- TO DO -
From the records below, transcribe only the lines running from the one with "Task: Click checkmark" through the one with "The width and height of the screenshot is (684, 1467).". Keep both of those end lines.

Data extracted from a collection
· · · · ·

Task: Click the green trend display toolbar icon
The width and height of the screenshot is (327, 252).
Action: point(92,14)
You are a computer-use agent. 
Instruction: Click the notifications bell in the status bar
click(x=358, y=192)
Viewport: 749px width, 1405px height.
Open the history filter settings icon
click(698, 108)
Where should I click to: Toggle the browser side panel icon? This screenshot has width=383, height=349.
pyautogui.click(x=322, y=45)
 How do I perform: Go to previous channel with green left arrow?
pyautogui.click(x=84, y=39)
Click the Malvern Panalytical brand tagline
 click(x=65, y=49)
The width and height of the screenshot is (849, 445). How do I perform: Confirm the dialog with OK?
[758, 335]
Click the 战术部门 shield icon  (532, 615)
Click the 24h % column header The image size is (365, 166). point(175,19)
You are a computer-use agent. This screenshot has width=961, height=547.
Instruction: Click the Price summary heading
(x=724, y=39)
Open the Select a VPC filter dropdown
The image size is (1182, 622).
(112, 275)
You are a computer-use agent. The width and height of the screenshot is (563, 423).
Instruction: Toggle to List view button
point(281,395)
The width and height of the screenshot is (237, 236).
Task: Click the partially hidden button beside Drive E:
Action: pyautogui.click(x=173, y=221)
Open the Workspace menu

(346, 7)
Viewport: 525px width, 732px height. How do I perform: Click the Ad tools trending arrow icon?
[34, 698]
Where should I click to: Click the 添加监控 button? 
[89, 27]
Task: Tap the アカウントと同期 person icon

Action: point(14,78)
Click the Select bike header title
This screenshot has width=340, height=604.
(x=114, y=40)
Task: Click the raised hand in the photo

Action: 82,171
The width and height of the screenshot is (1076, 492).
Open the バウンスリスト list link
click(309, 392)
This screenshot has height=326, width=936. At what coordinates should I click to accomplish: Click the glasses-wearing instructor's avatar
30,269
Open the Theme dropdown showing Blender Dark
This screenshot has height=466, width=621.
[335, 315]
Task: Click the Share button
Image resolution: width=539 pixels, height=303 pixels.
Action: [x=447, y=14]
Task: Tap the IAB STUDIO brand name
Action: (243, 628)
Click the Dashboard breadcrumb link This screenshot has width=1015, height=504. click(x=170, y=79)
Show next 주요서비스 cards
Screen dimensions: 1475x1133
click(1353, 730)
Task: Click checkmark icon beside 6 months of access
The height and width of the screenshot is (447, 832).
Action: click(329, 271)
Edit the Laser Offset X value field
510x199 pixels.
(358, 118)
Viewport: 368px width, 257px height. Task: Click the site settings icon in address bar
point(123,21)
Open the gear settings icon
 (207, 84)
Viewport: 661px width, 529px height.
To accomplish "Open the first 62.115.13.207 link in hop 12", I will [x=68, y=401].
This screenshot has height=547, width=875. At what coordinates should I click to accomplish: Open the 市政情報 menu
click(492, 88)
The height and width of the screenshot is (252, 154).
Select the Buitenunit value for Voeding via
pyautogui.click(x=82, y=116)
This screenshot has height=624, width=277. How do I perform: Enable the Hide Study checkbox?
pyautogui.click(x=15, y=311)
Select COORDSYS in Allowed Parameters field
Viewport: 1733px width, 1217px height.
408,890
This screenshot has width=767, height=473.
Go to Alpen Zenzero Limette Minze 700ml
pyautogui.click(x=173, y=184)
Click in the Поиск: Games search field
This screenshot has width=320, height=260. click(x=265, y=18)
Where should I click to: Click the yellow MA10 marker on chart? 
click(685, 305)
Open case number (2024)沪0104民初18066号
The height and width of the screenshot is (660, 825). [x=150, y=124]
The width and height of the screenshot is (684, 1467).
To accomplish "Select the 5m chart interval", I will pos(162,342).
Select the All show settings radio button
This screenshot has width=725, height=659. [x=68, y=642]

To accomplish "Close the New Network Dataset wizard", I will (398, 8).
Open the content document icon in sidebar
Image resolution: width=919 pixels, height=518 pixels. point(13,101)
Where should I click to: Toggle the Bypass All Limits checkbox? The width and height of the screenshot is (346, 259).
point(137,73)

· · · · ·

- TASK SOLUTION -
Task: Click checkmark icon beside 6 months of access
The height and width of the screenshot is (447, 832).
Action: click(329, 271)
Edit the Laser Offset X value field
510x199 pixels.
(358, 118)
Viewport: 368px width, 257px height. Task: Click the site settings icon in address bar
point(123,21)
Open the gear settings icon
 (207, 84)
Viewport: 661px width, 529px height.
To accomplish "Open the first 62.115.13.207 link in hop 12", I will [x=68, y=401].
This screenshot has height=547, width=875. At what coordinates should I click to accomplish: Open the 市政情報 menu
click(492, 88)
The height and width of the screenshot is (252, 154).
Select the Buitenunit value for Voeding via
pyautogui.click(x=82, y=116)
This screenshot has height=624, width=277. How do I perform: Enable the Hide Study checkbox?
pyautogui.click(x=15, y=311)
Select COORDSYS in Allowed Parameters field
Viewport: 1733px width, 1217px height.
408,890
This screenshot has width=767, height=473.
Go to Alpen Zenzero Limette Minze 700ml
pyautogui.click(x=173, y=184)
Click in the Поиск: Games search field
This screenshot has width=320, height=260. click(x=265, y=18)
Where should I click to: Click the yellow MA10 marker on chart? 
click(685, 305)
Open case number (2024)沪0104民初18066号
The height and width of the screenshot is (660, 825). [x=150, y=124]
The width and height of the screenshot is (684, 1467).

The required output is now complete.